5.2. PRPD in the POS and the Crack

Figure 11 and Figure 12 demonstrate the results of disturbance elimination for PRPD in the POS and crack, respectively. In the POS, 95.4% of the signal energy was distributed in the components of D1–D5, and the disturbance elimination resulted in a reduction in a noise level of 0.46 dB. D1–D5 occupied 96.0% of the energy of PRPD signal in the crack, and a reduction in noise level of 17.18 dB was achieved.

6. Conclusions

In this paper, the WT was used to eliminate the capacitive disturbance from PD signals induced by typical defects in GIS spacers. The optimal mother wavelet was determined as bior6.8 by calculating the correlation coefficients with single PD pulses. The PRPD signals were decomposed into 8 levels using the MRA method. It was revealed that more than 95% of signal energy was distributed in the detail components of D1–D5, whereas the components of D6–D8 and A8, which were related to background noise and capacitive component, respectively, were discarded.

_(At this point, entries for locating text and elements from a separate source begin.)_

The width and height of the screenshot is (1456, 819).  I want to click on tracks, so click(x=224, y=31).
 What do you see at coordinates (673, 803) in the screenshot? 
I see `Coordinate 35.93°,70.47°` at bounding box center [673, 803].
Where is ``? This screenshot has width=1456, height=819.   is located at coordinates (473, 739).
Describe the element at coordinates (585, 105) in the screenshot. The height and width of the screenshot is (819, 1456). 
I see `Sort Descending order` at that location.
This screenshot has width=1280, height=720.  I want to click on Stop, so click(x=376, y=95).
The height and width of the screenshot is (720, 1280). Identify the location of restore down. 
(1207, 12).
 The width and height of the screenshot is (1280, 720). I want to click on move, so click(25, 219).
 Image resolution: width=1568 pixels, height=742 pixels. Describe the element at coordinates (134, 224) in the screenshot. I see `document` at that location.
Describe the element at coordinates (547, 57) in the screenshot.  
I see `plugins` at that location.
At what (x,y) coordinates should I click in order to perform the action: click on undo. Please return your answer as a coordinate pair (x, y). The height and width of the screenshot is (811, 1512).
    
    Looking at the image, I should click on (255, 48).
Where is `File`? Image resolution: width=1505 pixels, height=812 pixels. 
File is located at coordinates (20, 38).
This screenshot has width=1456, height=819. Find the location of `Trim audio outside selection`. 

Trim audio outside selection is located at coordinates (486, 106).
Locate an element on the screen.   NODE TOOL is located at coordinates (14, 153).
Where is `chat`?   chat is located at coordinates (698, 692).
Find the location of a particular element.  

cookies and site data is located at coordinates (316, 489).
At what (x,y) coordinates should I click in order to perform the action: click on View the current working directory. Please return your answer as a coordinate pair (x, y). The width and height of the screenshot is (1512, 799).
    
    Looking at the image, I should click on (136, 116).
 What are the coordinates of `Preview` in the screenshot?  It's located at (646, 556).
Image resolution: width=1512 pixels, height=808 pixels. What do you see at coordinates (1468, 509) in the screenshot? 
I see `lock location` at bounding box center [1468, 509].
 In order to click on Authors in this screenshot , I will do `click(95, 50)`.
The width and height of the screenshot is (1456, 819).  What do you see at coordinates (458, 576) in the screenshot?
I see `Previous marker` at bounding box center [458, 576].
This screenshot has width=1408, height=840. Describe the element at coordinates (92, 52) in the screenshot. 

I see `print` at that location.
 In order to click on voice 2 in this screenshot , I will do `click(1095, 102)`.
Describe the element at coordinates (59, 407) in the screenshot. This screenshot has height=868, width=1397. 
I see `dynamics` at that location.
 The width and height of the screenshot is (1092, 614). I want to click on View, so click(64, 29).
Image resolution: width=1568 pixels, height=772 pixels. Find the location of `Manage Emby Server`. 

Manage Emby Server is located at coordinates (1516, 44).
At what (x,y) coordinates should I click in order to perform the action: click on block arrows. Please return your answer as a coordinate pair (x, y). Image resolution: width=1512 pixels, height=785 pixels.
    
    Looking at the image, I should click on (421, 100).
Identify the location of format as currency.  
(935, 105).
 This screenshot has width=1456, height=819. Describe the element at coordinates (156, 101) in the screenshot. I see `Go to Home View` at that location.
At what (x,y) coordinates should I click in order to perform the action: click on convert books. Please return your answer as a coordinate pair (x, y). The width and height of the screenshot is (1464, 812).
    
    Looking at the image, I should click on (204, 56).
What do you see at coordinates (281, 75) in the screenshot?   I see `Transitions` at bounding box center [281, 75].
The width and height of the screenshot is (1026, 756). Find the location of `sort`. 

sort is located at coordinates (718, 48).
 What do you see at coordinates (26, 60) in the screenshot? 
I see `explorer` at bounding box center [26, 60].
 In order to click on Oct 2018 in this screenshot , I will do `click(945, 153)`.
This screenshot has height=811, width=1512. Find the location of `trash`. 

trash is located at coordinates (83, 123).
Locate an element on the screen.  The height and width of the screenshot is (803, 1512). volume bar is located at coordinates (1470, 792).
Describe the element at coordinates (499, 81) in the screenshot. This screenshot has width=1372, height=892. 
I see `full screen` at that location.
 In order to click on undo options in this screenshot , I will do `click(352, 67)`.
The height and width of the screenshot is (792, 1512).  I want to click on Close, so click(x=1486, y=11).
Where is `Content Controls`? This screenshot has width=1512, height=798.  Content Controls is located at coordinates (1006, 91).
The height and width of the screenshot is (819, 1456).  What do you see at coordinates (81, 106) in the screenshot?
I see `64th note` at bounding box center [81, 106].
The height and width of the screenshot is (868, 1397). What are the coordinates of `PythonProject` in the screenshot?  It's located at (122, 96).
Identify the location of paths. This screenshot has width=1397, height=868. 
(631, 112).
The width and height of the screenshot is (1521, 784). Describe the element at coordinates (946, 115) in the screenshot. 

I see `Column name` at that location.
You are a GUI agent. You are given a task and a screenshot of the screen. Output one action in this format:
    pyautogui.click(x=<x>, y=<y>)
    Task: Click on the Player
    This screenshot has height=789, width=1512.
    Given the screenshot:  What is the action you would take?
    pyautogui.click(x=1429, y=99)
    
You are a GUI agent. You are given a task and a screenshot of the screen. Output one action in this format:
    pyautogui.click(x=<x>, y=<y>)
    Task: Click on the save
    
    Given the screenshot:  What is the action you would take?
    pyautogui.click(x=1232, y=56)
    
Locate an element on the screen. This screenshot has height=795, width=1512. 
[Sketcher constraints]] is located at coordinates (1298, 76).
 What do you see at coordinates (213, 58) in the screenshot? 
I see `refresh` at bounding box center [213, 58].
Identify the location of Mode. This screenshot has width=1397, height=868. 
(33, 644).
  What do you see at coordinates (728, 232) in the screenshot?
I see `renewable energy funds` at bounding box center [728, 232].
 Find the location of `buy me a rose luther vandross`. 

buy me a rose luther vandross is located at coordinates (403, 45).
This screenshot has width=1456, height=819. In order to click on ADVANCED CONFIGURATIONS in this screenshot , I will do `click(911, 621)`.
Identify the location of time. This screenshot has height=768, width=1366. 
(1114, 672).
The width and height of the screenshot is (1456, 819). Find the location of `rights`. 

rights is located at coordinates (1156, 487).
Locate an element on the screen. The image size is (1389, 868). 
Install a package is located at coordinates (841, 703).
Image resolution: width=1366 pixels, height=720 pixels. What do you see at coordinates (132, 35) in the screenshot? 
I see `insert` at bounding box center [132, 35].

Furthermore, components of D1–D5 were de-noised by the automatic scale-dependent threshold and the intermediate thresholding function. The PRPD signals were reconstructed using the de-noised D1–D5. Compared to dealing with filters, the proposed method extracted the PRPD signals with a higher correlation coefficient and SNR, resulting in a high sensitivity for PD detection in GISs.